Distillate summary: Diesel gives back gains as strikes near end

21 Oct 2022

Quantum Commodity Intelligence - Diesel cracks ended the week lower as support drained from French industrial action, with just a single refinery shut due to strikes by Friday.

Refining margins on ULSD barges gave back over $12/b from seven-month highs at the start of the week to $67.98/b at Friday's cash close.

ULSD cargoes slipped nearly $7/b over the same period to $68.75/b above ICE Brent.

Futures have also softened sharply, ICE November gasoil closing the week less than $50/b above Brent for the first time this month.

The end of a seven-day strike at TotalEnergies' 231,000 bpd Donges refinery on Wednesday was the catalyst, as it signalled the beginning of the end for unions that have crippled France's oil sector for almost a month.

Strikes are set to continue until at least 27 October at Total's 240,000 bpd Gonfreville refinery and its depot at Feyzin, but it means just two Total sites remain on strike from five at the start of the week.

Over 600,000 bpd – or half of French output – was offline at the height of the industrial action, that also included two of ExxonMobil's French refineries. 

French fuel stations reporting shortages are down from nearly 30% at the start of this week to 16.9% by Thursday, government data showed.

Support for diesel was further drained this week by a surprise stockbuild in the US.
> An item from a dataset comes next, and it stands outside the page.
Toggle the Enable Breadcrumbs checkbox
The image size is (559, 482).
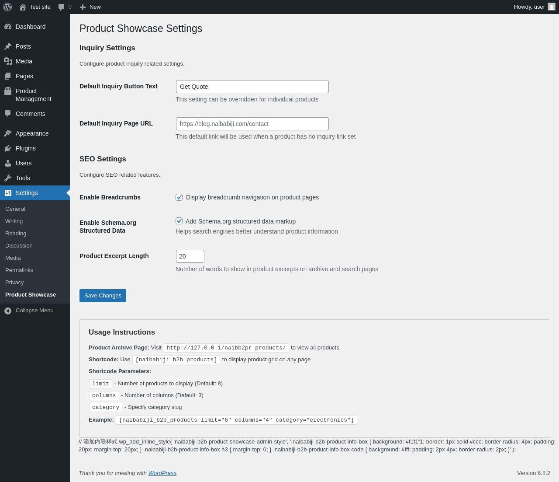(x=179, y=197)
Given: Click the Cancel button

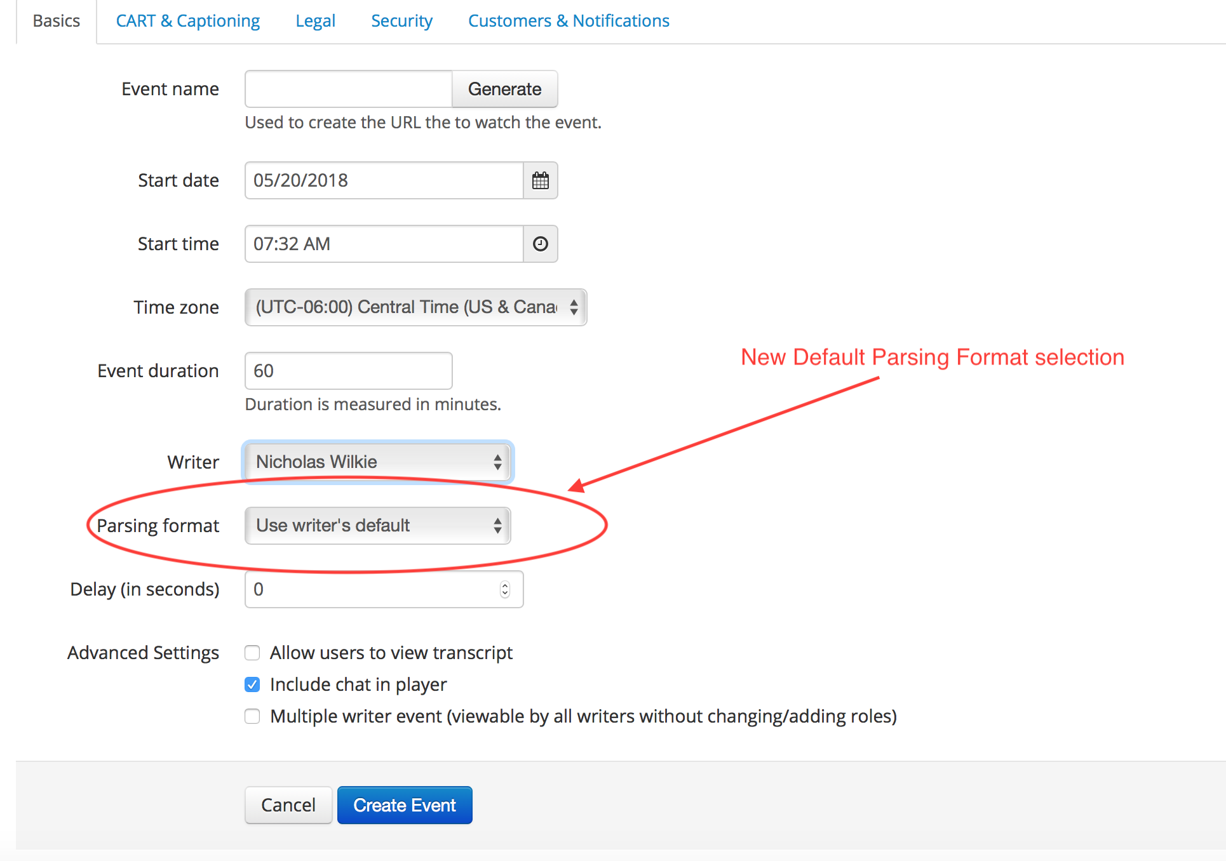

US distillate inventories nudged higher in the week to 14 October by 0.12 million barrels to 106.19 million barrels, according to EIA data.

Stocks remain near historic seasonal lows, however, with distillates on both sides of the Atlantic around 30% below their pre-Covid average between 2015-2019.

Tight global supply will provide a significant floor for diesel cracks, especially as we move closer to the EU ban on Russian oil products at the start of next year.

Russian volumes accounted for around 37% of Europe's diesel imports last month, according to the latest analyst estimates, down from around 60% in the middle of the summer.

Middle East suppliers are so far filling that gap, sending around 1.2 million bpd of diesel to Europe in September, the same as from Russia.

European values will need to stay high to attract additional supplies from the Middle East, as well as US and Asia

East-west spreads are already extremely wide. 

The gasoil EFS – which measures the premium between Singapore 10ppm gasoil swaps and ICE gasoil futures in Europe – hit a seven-month low $125.47/b on 18 October and should be enough to pull cargoes from east of Suez.

The spread has narrowed since European values sold off this week, to -$104.26/b by Friday's Asia close.

Jet

Losses were most severe on jet, owing to relatively subdued demand because of the fall in seasonal travel.

Jet cargo cracks fell $13 on the week to $38.62/b by Friday's close.

Stocks have also been rebuilding for some time.

Jet fuel inventories in the ARA region have climbed for three straight weeks, up around 12% from the end of September to a six-month high 872,000 mt as of 20 October.